Entertainment

Cult Movie: Scream And Scream Again sees trio of terror merchants united

Vincent Price in Scream And Scream Again as the doctor who might just be creating alien clones
Vincent Price in Scream And Scream Again as the doctor who might just be creating alien clones Vincent Price in Scream And Scream Again as the doctor who might just be creating alien clones

ANY movie that brings Vincent Price, Christopher Lee and Peter Cushing together has got to be worth the attention of any true cult connoisseur.
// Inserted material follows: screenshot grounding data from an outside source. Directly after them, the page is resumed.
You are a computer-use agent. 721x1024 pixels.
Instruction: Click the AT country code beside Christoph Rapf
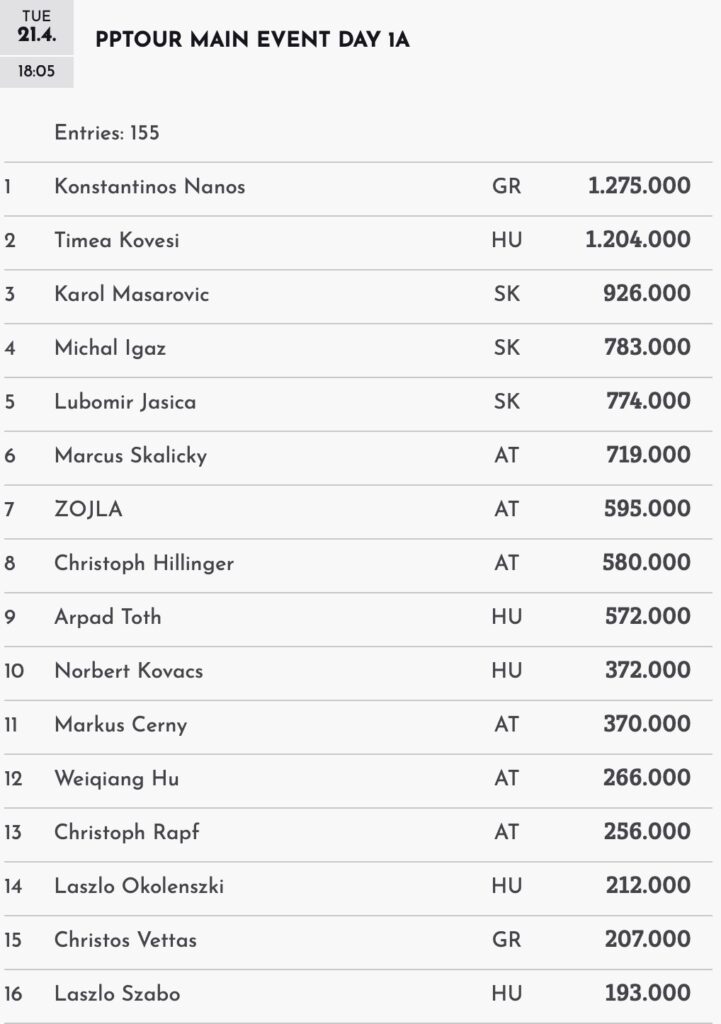pos(507,833)
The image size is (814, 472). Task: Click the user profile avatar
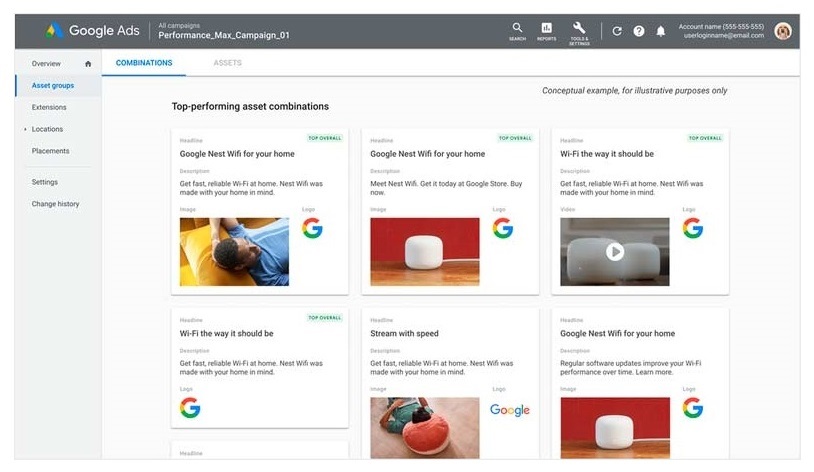tap(783, 31)
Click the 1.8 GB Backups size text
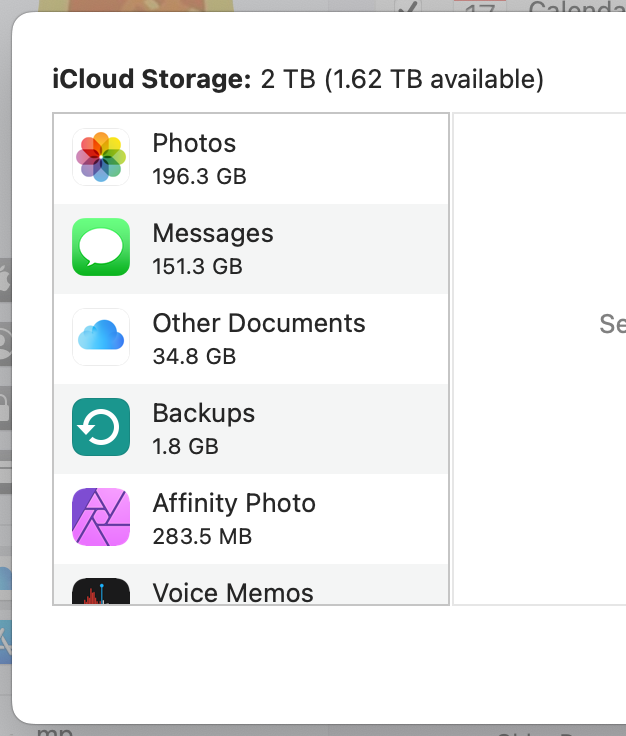 [185, 447]
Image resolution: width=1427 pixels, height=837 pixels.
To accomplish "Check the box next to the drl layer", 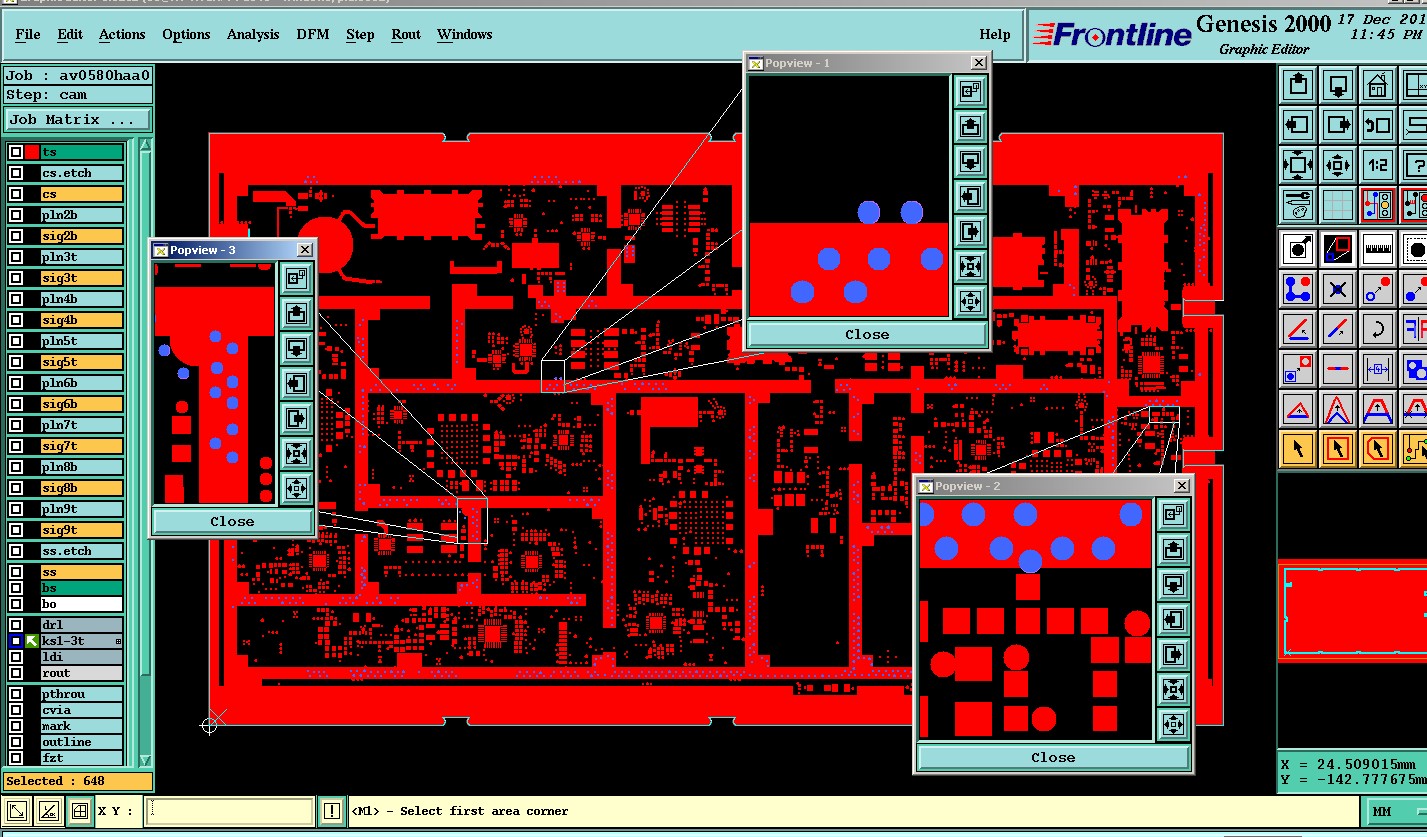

The presence of that much-loved trio of terror merchants in Scream And Scream Again, an oddly appealing horror/sci-fi hybrid from 1969, was certainly a big selling point for the film-makers at the time. It was trumpeted as the very first time that those super-stylish leading men of traditional horror had united on the silver screen and the last until director Pete Walker wheeled them out for his morbidly mundane House Of Long Shadows in 1982.

The fact that the three share absolutely no screen time together in the film and the roles of Cushing and Lee are little more than glorified cameos only serves to remind you how much of a part hype has to play in the world of classic horror.

Despite the con of the casting, Scream And Scream Again remains a superb example of the kind of low-budget magic that British exploitation movie makers were seemingly able to weave at will in the decade that apparently swung like a pendulum.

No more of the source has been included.